━━━━━ Material provided

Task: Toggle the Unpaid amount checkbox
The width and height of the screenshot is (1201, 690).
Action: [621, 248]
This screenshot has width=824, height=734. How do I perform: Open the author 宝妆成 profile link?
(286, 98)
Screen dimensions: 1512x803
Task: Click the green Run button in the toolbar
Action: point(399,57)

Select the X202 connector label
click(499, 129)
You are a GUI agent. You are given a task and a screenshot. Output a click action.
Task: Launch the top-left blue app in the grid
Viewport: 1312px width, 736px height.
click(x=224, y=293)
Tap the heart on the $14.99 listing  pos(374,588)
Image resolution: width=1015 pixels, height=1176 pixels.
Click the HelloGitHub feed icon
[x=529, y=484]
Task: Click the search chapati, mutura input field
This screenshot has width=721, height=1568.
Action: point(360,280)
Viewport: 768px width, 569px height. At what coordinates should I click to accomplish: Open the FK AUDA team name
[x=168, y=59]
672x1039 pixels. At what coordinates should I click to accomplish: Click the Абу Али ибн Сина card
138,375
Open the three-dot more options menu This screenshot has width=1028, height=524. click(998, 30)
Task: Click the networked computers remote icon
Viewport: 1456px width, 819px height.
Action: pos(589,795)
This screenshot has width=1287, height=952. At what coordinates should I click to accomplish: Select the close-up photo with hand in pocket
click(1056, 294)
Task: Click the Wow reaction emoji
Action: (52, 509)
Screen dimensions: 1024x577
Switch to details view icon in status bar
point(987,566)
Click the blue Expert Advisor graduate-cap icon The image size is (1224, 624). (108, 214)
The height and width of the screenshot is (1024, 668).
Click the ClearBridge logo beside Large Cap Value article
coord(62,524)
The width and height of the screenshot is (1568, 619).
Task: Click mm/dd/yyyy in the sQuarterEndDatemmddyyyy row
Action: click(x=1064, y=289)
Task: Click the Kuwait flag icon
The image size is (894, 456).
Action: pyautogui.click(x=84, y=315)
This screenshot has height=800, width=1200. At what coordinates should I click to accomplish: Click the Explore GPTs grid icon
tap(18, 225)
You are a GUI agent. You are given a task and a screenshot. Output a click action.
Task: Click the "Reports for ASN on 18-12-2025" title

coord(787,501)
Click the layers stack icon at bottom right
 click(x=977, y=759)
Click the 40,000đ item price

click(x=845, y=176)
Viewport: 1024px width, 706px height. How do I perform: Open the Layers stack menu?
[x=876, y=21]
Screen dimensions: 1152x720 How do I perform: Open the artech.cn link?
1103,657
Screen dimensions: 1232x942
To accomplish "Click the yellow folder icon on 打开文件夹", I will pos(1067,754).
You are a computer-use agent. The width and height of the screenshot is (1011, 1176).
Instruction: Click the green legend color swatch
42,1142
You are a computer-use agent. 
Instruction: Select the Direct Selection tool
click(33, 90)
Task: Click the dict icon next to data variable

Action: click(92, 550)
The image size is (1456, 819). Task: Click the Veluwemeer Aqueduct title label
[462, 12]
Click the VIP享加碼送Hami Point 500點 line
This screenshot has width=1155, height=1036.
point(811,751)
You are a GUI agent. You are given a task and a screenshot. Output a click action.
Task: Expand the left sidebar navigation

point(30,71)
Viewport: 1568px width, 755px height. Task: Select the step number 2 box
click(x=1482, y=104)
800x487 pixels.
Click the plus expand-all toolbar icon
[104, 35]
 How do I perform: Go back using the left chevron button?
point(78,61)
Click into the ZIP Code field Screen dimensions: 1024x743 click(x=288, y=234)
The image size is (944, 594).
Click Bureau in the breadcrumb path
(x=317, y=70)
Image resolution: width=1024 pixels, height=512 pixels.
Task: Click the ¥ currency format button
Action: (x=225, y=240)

━━━━━━━━━━

### Your goal
Set out the material from its first line through the line containing "Click the blue" as a numbered list, omitting any blank lines.

### Full solution
1. Task: Toggle the Unpaid amount checkbox
2. The width and height of the screenshot is (1201, 690).
3. Action: [621, 248]
4. This screenshot has width=824, height=734. How do I perform: Open the author 宝妆成 profile link?
5. (286, 98)
6. Screen dimensions: 1512x803
7. Task: Click the green Run button in the toolbar
8. Action: point(399,57)
9. Select the X202 connector label
10. click(499, 129)
11. You are a GUI agent. You are given a task and a screenshot. Output a click action.
12. Task: Launch the top-left blue app in the grid
13. Viewport: 1312px width, 736px height.
14. click(x=224, y=293)
15. Tap the heart on the $14.99 listing  pos(374,588)
16. Image resolution: width=1015 pixels, height=1176 pixels.
17. Click the HelloGitHub feed icon
18. [x=529, y=484]
19. Task: Click the search chapati, mutura input field
20. This screenshot has width=721, height=1568.
21. Action: point(360,280)
22. Viewport: 768px width, 569px height. At what coordinates should I click to accomplish: Open the FK AUDA team name
23. [x=168, y=59]
24. 672x1039 pixels. At what coordinates should I click to accomplish: Click the Абу Али ибн Сина card
25. 138,375
26. Open the three-dot more options menu This screenshot has width=1028, height=524. click(998, 30)
27. Task: Click the networked computers remote icon
28. Viewport: 1456px width, 819px height.
29. Action: pos(589,795)
30. This screenshot has width=1287, height=952. At what coordinates should I click to accomplish: Select the close-up photo with hand in pocket
31. click(1056, 294)
32. Task: Click the Wow reaction emoji
33. Action: (52, 509)
34. Screen dimensions: 1024x577
35. Switch to details view icon in status bar
36. point(987,566)
37. Click the blue Expert Advisor graduate-cap icon The image size is (1224, 624). (108, 214)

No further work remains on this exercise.